→ **Document text**:
* Begin *

Marxism itself is the fruit of the union among German philosophy, French
history, and British economics. To investigate retrospectively the genealogy of
ideas, even those most reactionary and muddleheaded, is to leave not a trace of
racism standing.
Leon Trotsky
Clayborne
Carson, PhD, was commissioned by Martin Luther King’s widow, Coretta Scott
King, to be the editor of the massive collection of papers that King had left
behind. The majority of these papers were held in the King Centre for
Nonviolent Social Change in Atlanta. When Coretta Scott King initially selected
him for the project in 1985, Carson estimated it would take around 20 years to
complete, a deadline that has long passed. It will take several historians to
complete the task. The King family will direct the long-term project of editing
and publishing Dr Martin Luther King Jr.'s papers.
Even a
historian of his statue must have baulked at the prospect of this challenging
task being handed to him by the King family. The offer to edit the King archive
came out of the blue. Carson had not written a single word on King, but jumped
at the chance. However, from the start, the role caused difficulties for Carson
as he was based at Stanford and wanted to stay there. Coretta King wanted him
to relocate to Atlanta, where most of the papers were located. However, a happy
compromise was made.
The work has
taken him well into the 21st century (Vol. 6 of the Papers was published in
2007. Clayborne Carson has not finished editing the complete set of Martin
Luther King Jr.'s papers. While he has edited and published seven of the
planned fourteen volumes, he has stated that the whole project will likely not
be completed in his lifetime.[2]
“I sometimes
wonder what I would have done if I hadn’t received the phone call, whether I
would have written something that was more mine,” Carson reflected. “The
best-selling book that I’ll ever publish is the Autobiography of Martin Luther
King, Jr. I can hardly take credit for piecing together his words. I’ll always
know that Martin Luther King will always outsell anything I write, and his
writings and speeches will be more lasting. But look, if you have to be
overshadowed by somebody, it might as well be Martin Luther King.”[3]
The work
done by Carson on this book is to be commended because it now enables us to
lift the large number of dead dogs that have been placed upon the historical
reputation of Martin Luther King Jr. As Helen Halyard wrote, “King was
unquestionably one of the most powerful orators of twentieth-century America
and a man of great personal courage. He was able to give voice to the
passionate strivings of millions of people to throw off the shackles of racial
discrimination. Unlike those in today’s official civil rights leadership who
seek to cash in on his memory, King was an honest man, not driven by financial
gain.”[4]
From an
early age, King knew he was living on borrowed time and that sooner or later
his life would be taken. Perhaps that’s why he crammed so much into his short thirteen-year
political career, which has filled his archive with so much documentation. King,
during his short life, was reviled, spied upon, and in the end was
assassinated. Over the last five decades, King's courageous struggle for social
equality has been politically undermined, and King himself has been turned into
a harmless icon.

* End *

→ **What is being asked**:
Answer from the text on Clayborne Carson and the King papers:
(a) In what year did Coretta Scott King first select Carson for the project?
(b) Where was Carson based, and where did Coretta King want him to move?
(c) How many volumes has Carson edited and published, out of how many planned?

→ **Data entries**:

* Begin *

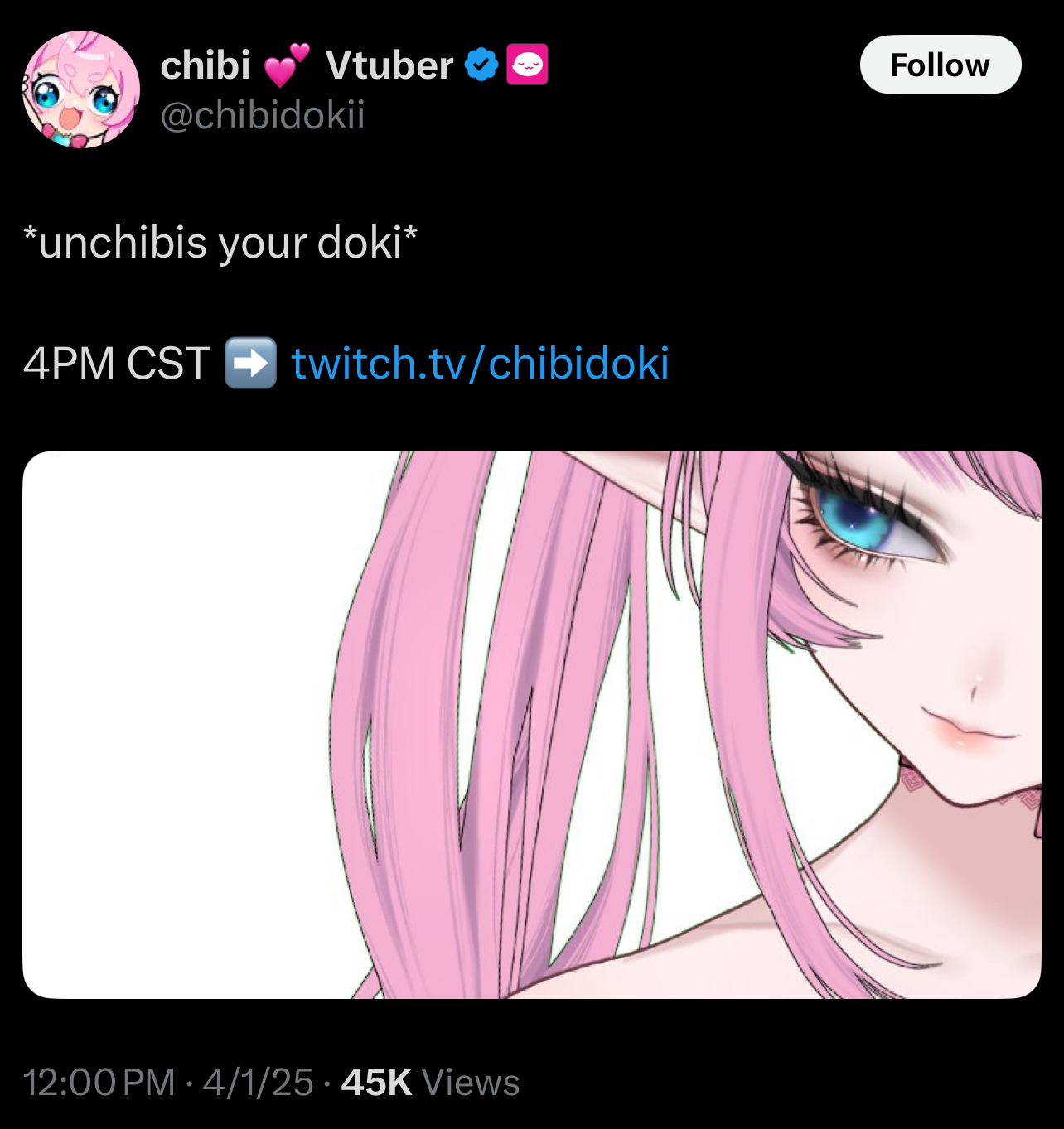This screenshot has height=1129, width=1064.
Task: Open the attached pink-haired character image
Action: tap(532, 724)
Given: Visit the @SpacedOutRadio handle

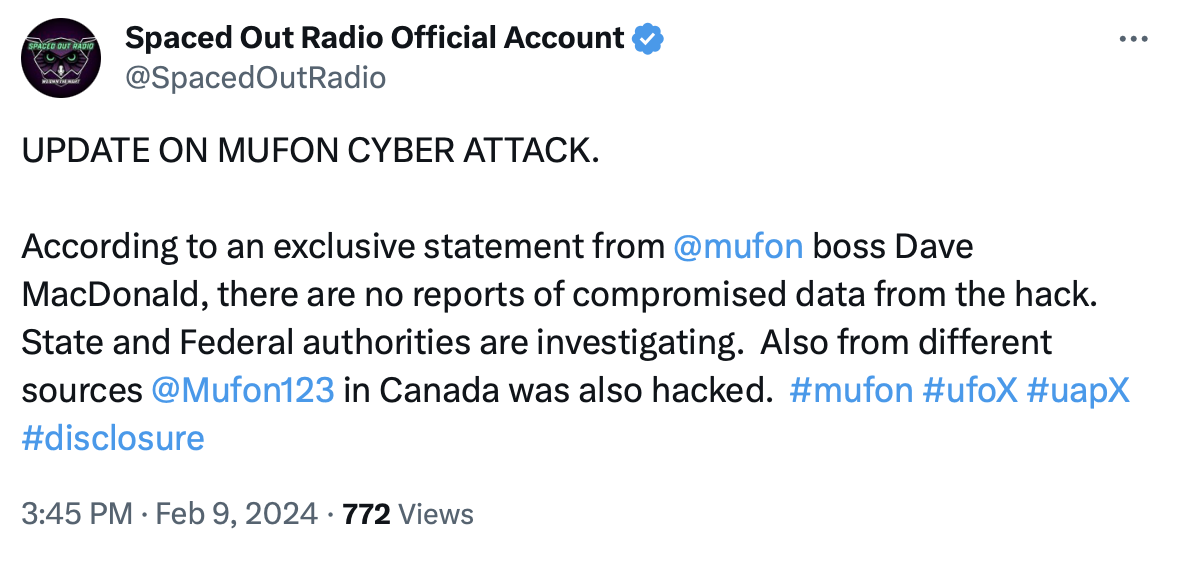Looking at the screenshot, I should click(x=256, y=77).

* End *
* Begin *

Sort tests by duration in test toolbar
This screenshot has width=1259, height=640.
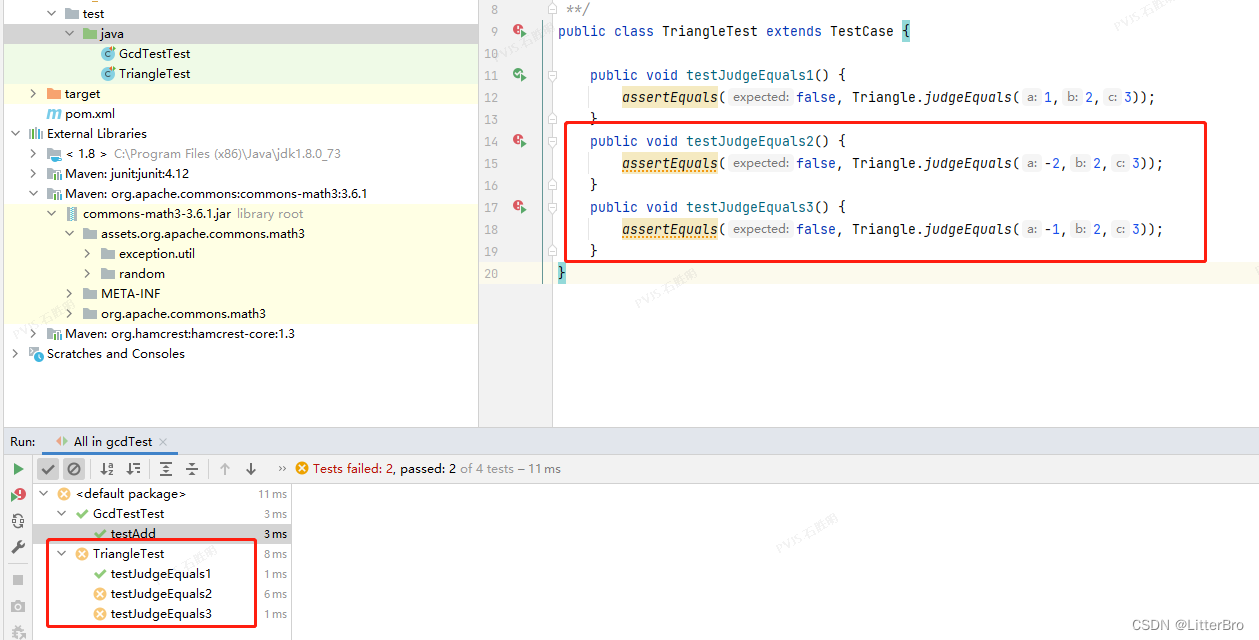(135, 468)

* End *

→ **Answer**:
(a) 1985.
(b) He was based at Stanford, and she wanted him to move to Atlanta.
(c) Seven of the planned fourteen volumes.